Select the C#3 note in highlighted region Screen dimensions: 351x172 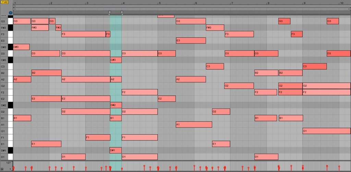coord(116,60)
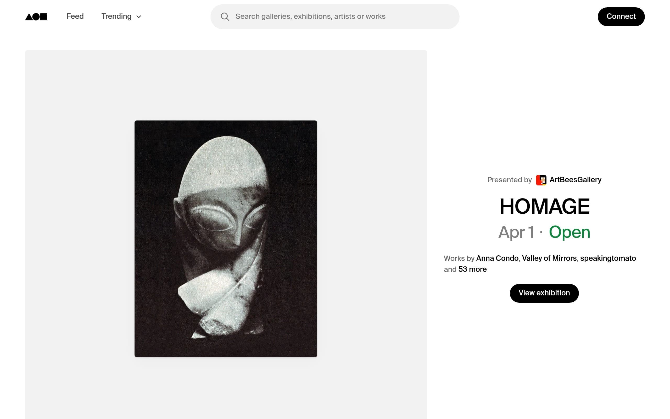Open the HOMAGE exhibition title
The image size is (670, 419).
(544, 206)
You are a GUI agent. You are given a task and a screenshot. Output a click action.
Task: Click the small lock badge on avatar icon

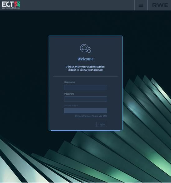[89, 50]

| TASK BRIEF |
Only the lines from the one containing "You are a GUI" through the last line of the entries should be transcribed, exactly and with no pictures.

| ANSWER TO THIS TASK |
You are a GUI agent. You are given a task and a screenshot. Output a click action.
Task: Click the small lock badge on avatar icon

[89, 50]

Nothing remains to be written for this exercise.